Git Product home page Git Product logo

Comments (22)

poppinace avatar poppinace commented on September 8, 2024 1

@983 I work at home now. When I return to my office, I'll share you with some pieces of code on how I crop images.

from indexnet_matting.

poppinace avatar poppinace commented on September 8, 2024 1

@983 Here is the code I use to randomly crop images:

`class RandomCrop(object):
"""Crop randomly the image

Args:
    output_size (int): Desired output size. If int, square crop
        is made.
    scales (list): Desired scales
"""

def __init__(self, output_size, scales):
    assert isinstance(output_size, int)
    self.output_size = output_size
    self.scales = scales

def __call__(self, sample):
    image, alpha = sample['image'], sample['alpha']
    h, w = image.shape[:2]

    if min(h, w) < self.output_size:
        s = (self.output_size + 180) / min(h, w)
        nh, nw = int(np.floor(h * s)), int(np.floor(w * s))
        image, alpha = resize_image_alpha(image, alpha, nh, nw)
        h, w = image.shape[:2]

    crop_size = np.floor(self.output_size * np.array(self.scales)).astype('int')
    crop_size = crop_size[crop_size < min(h, w)]
    crop_size = int(random.choice(crop_size))

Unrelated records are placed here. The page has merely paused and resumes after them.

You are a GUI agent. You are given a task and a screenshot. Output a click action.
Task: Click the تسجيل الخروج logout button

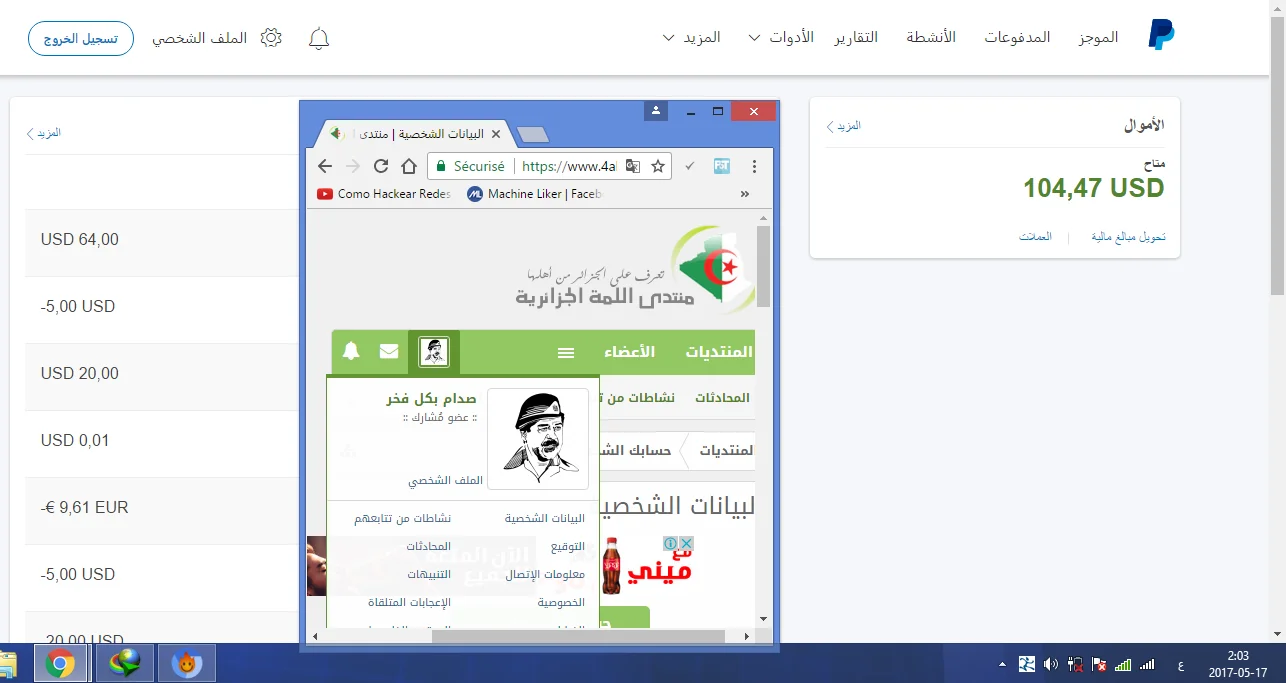click(80, 39)
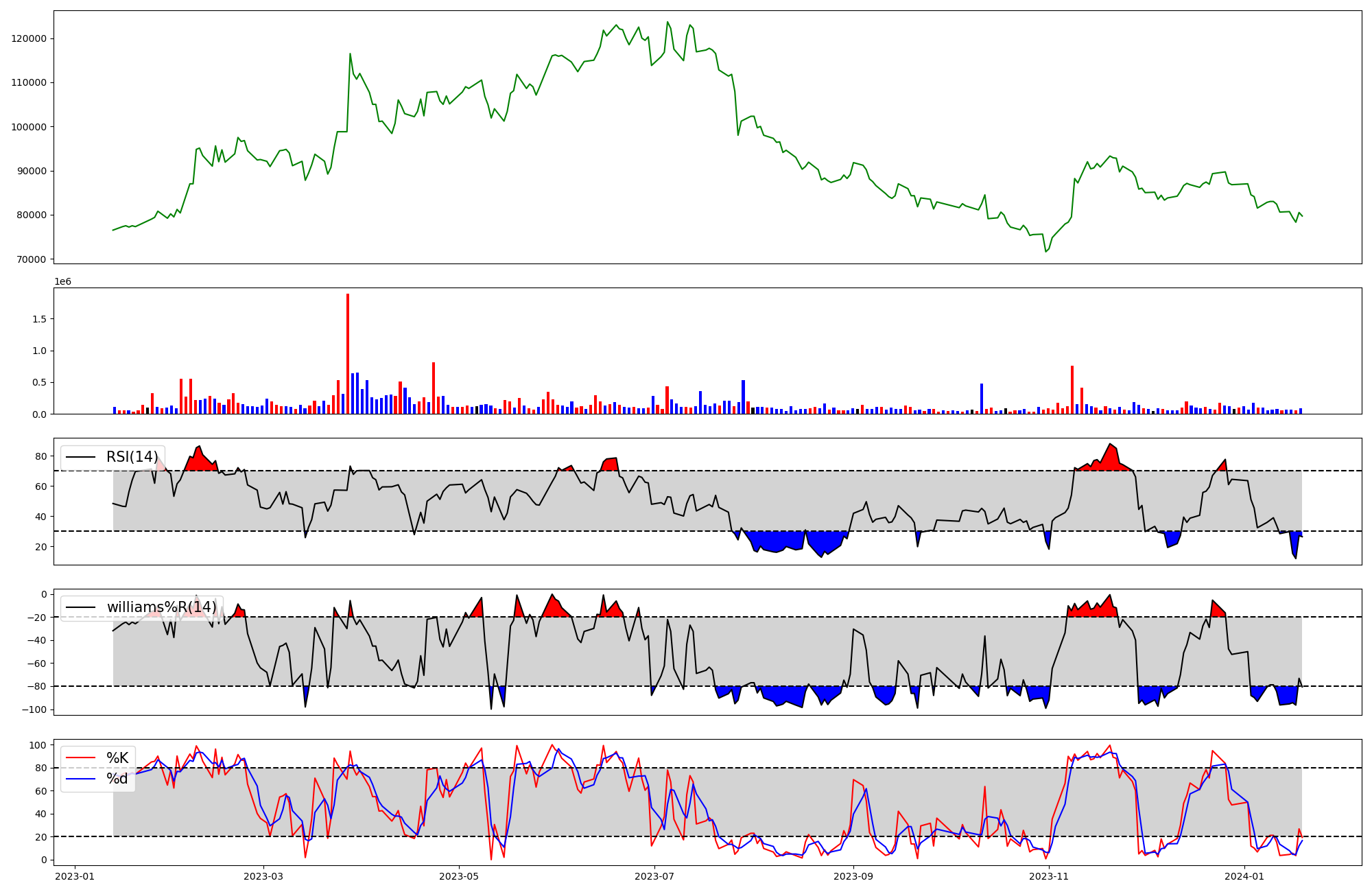The image size is (1372, 892).
Task: Click the −100 tick on the Williams %R axis
Action: pos(34,709)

    c = int(np.ceil(crop_size / 2))
    mask = np.equal(image[:, :, 3], 128).astype(np.uint8)
    if mask[c:h-c+1, c:w-c+1].sum() != 0:
        mask_center = np.zeros((h, w), dtype=np.uint8)
        mask_center[c:h-c+1, c:w-c+1] = 1
        mask = (mask & mask_center)
        idh, idw = np.where(mask == 1)
        ids = random.choice(range(len(idh)))
        hc, wc = idh[ids], idw[ids]
        h1, w1 = hc-c, wc-c
    else:
        idh, idw = np.where(mask == 1)
        ids = random.choice(range(len(idh)))
        hc, wc = idh[ids], idw[ids]
        h1, w1 = np.clip(hc-c, 0, h), np.clip(wc-c, 0, w)
        h2, w2 = h1+crop_size, w1+crop_size
        h1 = h-crop_size if h2 > h else h1
        w1 = w-crop_size if w2 > w else w1

    image = image[h1:h1+crop_size, w1:w1+crop_size, :]
    alpha = alpha[h1:h1+crop_size, w1:w1+crop_size, :]

    if crop_size != self.output_size:
        nh = nw = self.output_size
        image, alpha = resize_image_alpha(image, alpha, nh, nw)

    return {'image': image, 'alpha': alpha}`

from indexnet_matting.

poppinace avatar poppinace commented on September 8, 2024

Hi, Your training details look good to me.
Such a reminder that the corrdinate pairs should have alpha in [0,1], rather than (0,1).

from indexnet_matting.

983 avatar 983 commented on September 8, 2024

I know that your boss said that you can not release the training code, but can you maybe release an example of the cropped images, trimaps and alpha in a training batch? Maybe I can find a visual difference.

For example, this is a batch from my training code where I tried without resizing and discarding cropped alpha regions with mean alpha below 0.2 and above 0.8 to better focus on the unknown region:

| image | trimap | mask of unknown region for loss function | ground truth alpha | predicted alpha |

100000

the corrdinate pairs should have alpha in [0,1], rather than (0,1).

I don't understand how that would help because all alpha values are in [0, 1].

Xu et al. (Deep Image Matting) say:

First, we randomly crop 320×320 (image, trimap) pairs centered on pixels in the unknown regions.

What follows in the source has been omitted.